Philippe Adamov (27 June 1956 – 3 February 2020) was a French cartoonist.

Biography
Adamov took up cartooning upon his discovery of the works of Harold Foster and Jijé. After a few months at École Estienne, he worked as a decorator at René Laloux Studios. In 1978, he began drawing, starting with covers of television series Ulysses 31. He began publishing comics in the magazine Okapi in 1983.

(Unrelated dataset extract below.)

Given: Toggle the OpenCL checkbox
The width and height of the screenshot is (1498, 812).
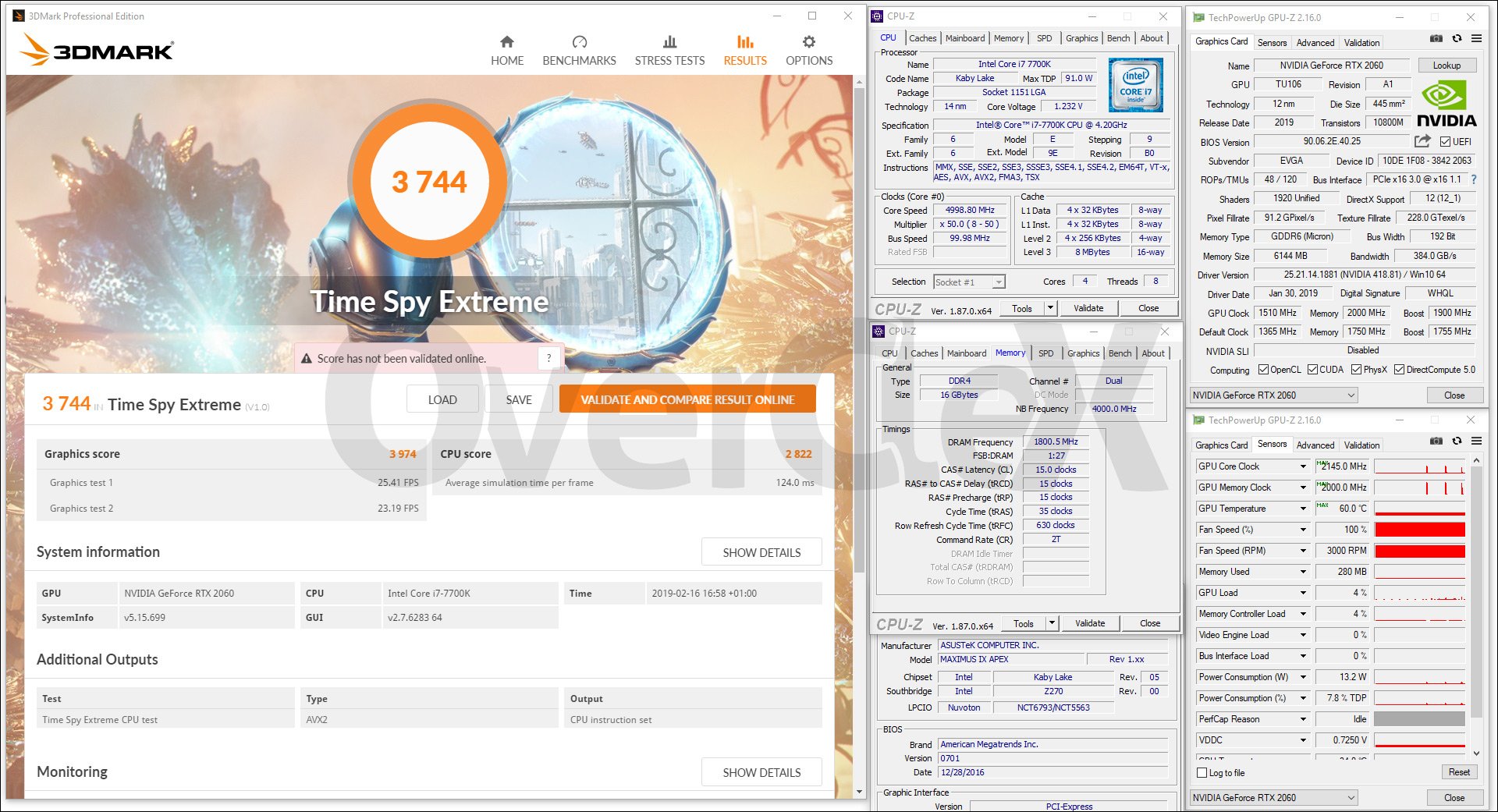Looking at the screenshot, I should pos(1263,370).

The journalist Henri Filippini noticed Adamov's talent and brought him to Glénat Editions. He was now a professional cartoonist. Some of his works from this time include Dayak and L'Impératrice rouge. In 2004, he moved to Éditions Albin Michel and collaborated with novelist Jean-Christophe Grangé to write La Malédiction de Zener.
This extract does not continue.